Milky Wimpshake generate a crazy popkid moshpit with their songs. A band of boys and girls all babble the lyrics, fluff the words, punch the air and land heavily but happily. It’s sweet and communal and makes The MacBeth feel even more of a tiny indiepop microcosm swirling in an unlovely world.


Comet Gain are a beautiful chandelier in our hearts. At least that’s what David Feck would like us to think. He says as much as his band’s set rapidly crumbles around our ears. And in a way they are, albeit that chandelier on ‘Only Fools and Horses’ that crashes to the floor and breaks into smithereens because Rodney’s holding the blanket to catch it under the wrong one.

The band have brought a wee bloke with an oil slide projector with them who busies himself in a corner dropping ink onto the slides to little effect as the projection is kind of blotted out by the band. It’s the thought that counts though. The first time I saw an oil slide projector in action was when Pink Floyd, I mean Felt played the Doin’ It For The Kids Alldayer, their track ‘Ballad of the Band’ being one of the highlights on the accompanying compilation LP. Spookily, Comet Gain start their set with a rather fab cover of ‘Ballad Of The Band’, “Sometimes I feel like giving in” sings Feck, perhaps ominously.

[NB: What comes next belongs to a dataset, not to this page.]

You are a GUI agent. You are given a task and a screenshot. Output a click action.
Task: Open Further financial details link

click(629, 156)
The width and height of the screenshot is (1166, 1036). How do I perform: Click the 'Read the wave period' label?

A few tatty but happy songs later, things is going wrong, but Comet Gain don’t give in. They plough on through a set that rapidly becomes an insane car crash shambles even by their standards. And we can’t look away. In my notebook I have written “Slade’s look of surprise”. I can’t remember what this was referring to now, but really it could have been any one of a host of things, not least his guitar packing in. Meanwhile Rachel in best show-must-go-on style, dances and claps, hauling the crumpled wrecks of songs along in her indie testifying wake. She is a star shining amidst the rubble.

Towards the end, with any hope of playing actual songs with notes in the right order gone, Feck is just going wherever his shellshocked ‘muse’ takes him, wittering out indie savant bollocks, “I can go on singing like this all night… I know lots of records…Godstar, Godstar, uh oh oh oh…And that’s just Psychic TV’. This is clearly poetic licence of a genius kind and certainly a memorable end to an oddball day.